[O QUE SE PEDE]
#1 Quais elementos da pompa de um filme de prestígio a crítica de cinema enumera?
#2 Segundo a crítica de cinema, por que a contratação de Harry Styles foi um tiro no pé? Responda em até três frases.
#3 Escreva a continuação da crítica de cinema, partindo da última frase apresentada.

=== TRECHO DO DOCUMENTO ===

Tendo lido o roteiro original (que foi completamente reescrito), é interessante como Wilde parece ter entendido o twist muito mais como uma motivação para as mulheres da história, do que necessariamente o motivo para o filme existir. A reviravolta não é difícil de prever, mas isso não quer dizer nada, afinal tudo o que as outras duas longas horas de duração apresentam são muito mais interessante do que aqueles 15 minutos.
Toda a pompa de um filme de prestígio - com grandes cenários, cenas cheias de diálogos longos, rápidos e difíceis (alguns aí não deram conta, ein?), uma trilha sonora ridiculamente bem conduzida e nomes estelares no elenco - não consegue esconder o que Wilde realmente fez: um filme de Horror B muito caro. No fim de um terceiro ato deliciosamente bobo e explosivo, ela crava sua obra como um potencial clássico cult que vai ser moldado nos próximos anos. Algo muito parecido com o que aconteceu com Garota Infernal, de Karyn Kusamana. Vocês me cobrem por essa afirmação: as pessoas VÃO revisitar esse filme e a resposta VAI ser diferente… Tome o tempo que precisar.
Porém os problemas são bem aparentes… E agora chegou o momento de falar DELE.
Harry Styles foi um tiro no pé. Não existe outra forma de falar sobre isso. Contratar uma estrela da música para atuar em um suspense político e contracenar com uma atriz extremamente experiente, indicada ao Oscar (importante frisar), é algo tão burro que não dá pra falar sobre esse filme sem ressaltar o tanto que o cantor é amador. As cenas dele contracenando com Florence chegam a ser constrangedoras do desnível aparente em tela.

=== LINHAS DE DADOS ===

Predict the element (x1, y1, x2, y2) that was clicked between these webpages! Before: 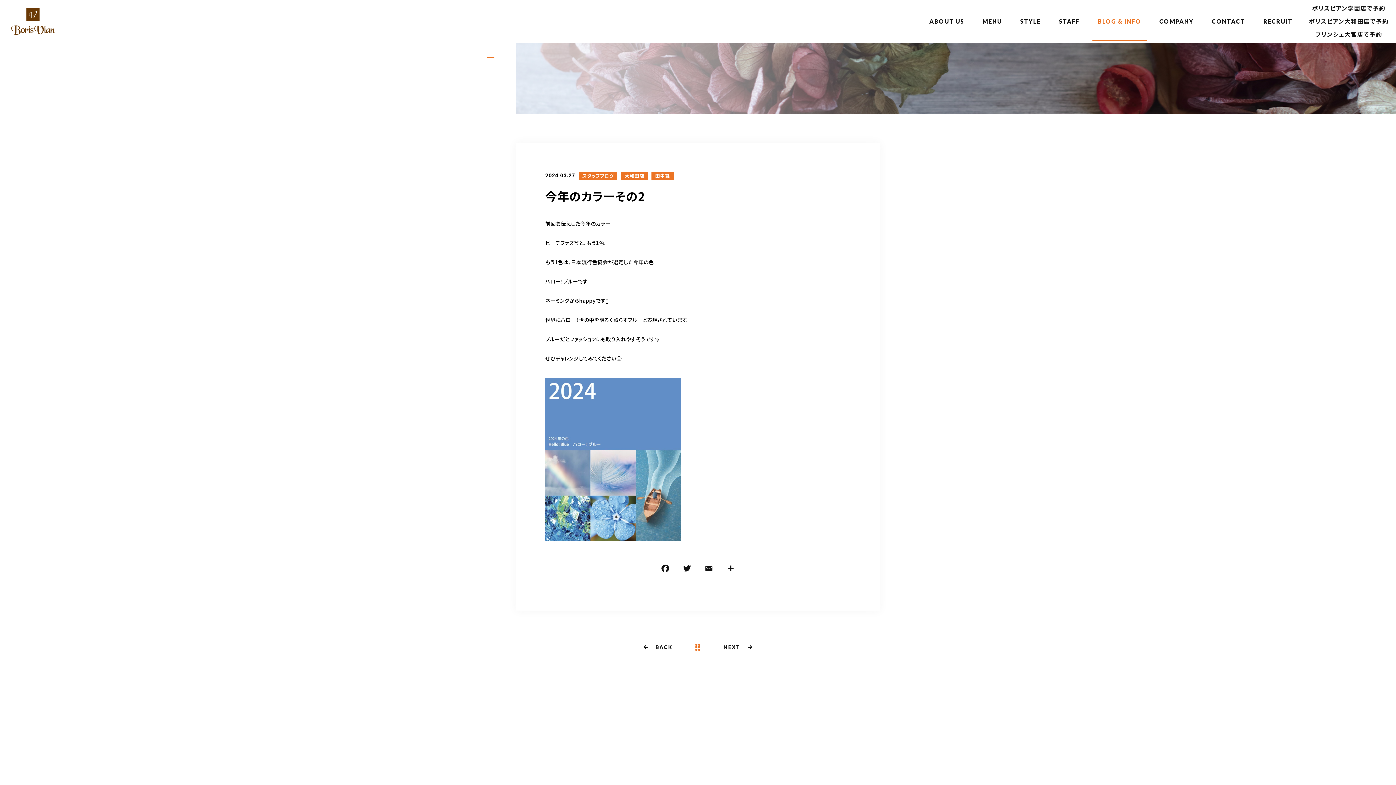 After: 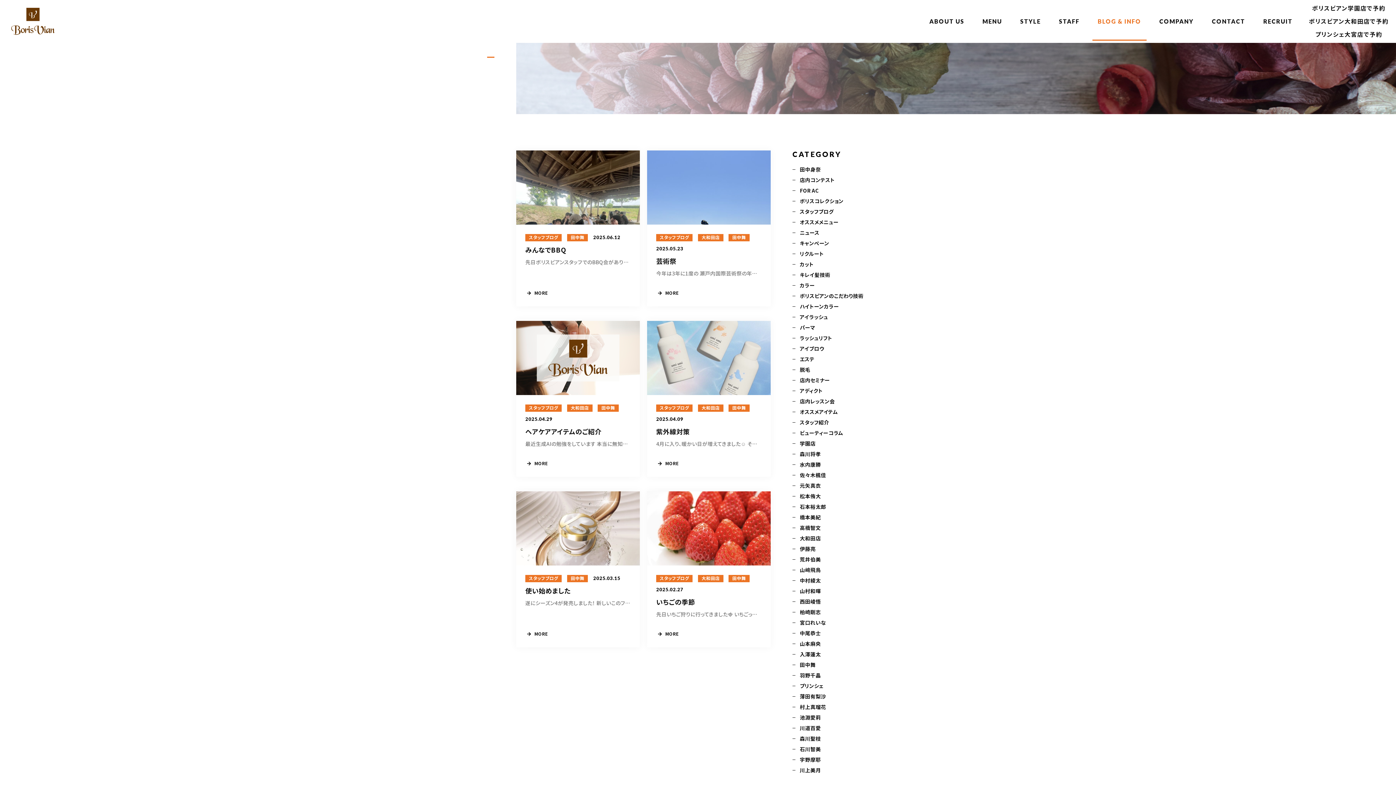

===

[RESPOSTAS POR TAREFA]
#1
- grandes cenários
- cenas cheias de diálogos longos, rápidos e difíceis
- uma trilha sonora ridiculamente bem conduzida
- nomes estelares no elenco

#2 Contratar uma estrela da música para atuar em um suspense político ao lado de uma atriz extremamente experiente e indicada ao Oscar evidencia o quanto o cantor é amador. Por isso, as cenas dele com Florence chegam a ser constrangedoras, tamanho o desnível aparente em tela.

#3
No fim, Não se Preocupe, Querida, é um filme elevado por sua diretora. É bom, mas não atinge seu potencial enquanto obra cinematográfica e, infelizmente, vai ser muito mais lembrado pelo completo caos dos bastidores do que realmente foi feito. Uma pena, já que o resultado está longe de ser tão desastroso quanto muita gente têm compartilhado por aí.
É apenas um Filme B muito caro e que esbanja de uma produção e direção absurdamente componente. A bem da verdade é que a Florence Pugh conseguiria vender um comercial de pasta de dentes como a salvação do cinema e se a Olivia Wilde dirigisse a gente provavelmente teria um potencial Oscar de Melhor Curta-Metragem.
DON`T WORRY DARLING
EUA | 2022 | 2hr 3min.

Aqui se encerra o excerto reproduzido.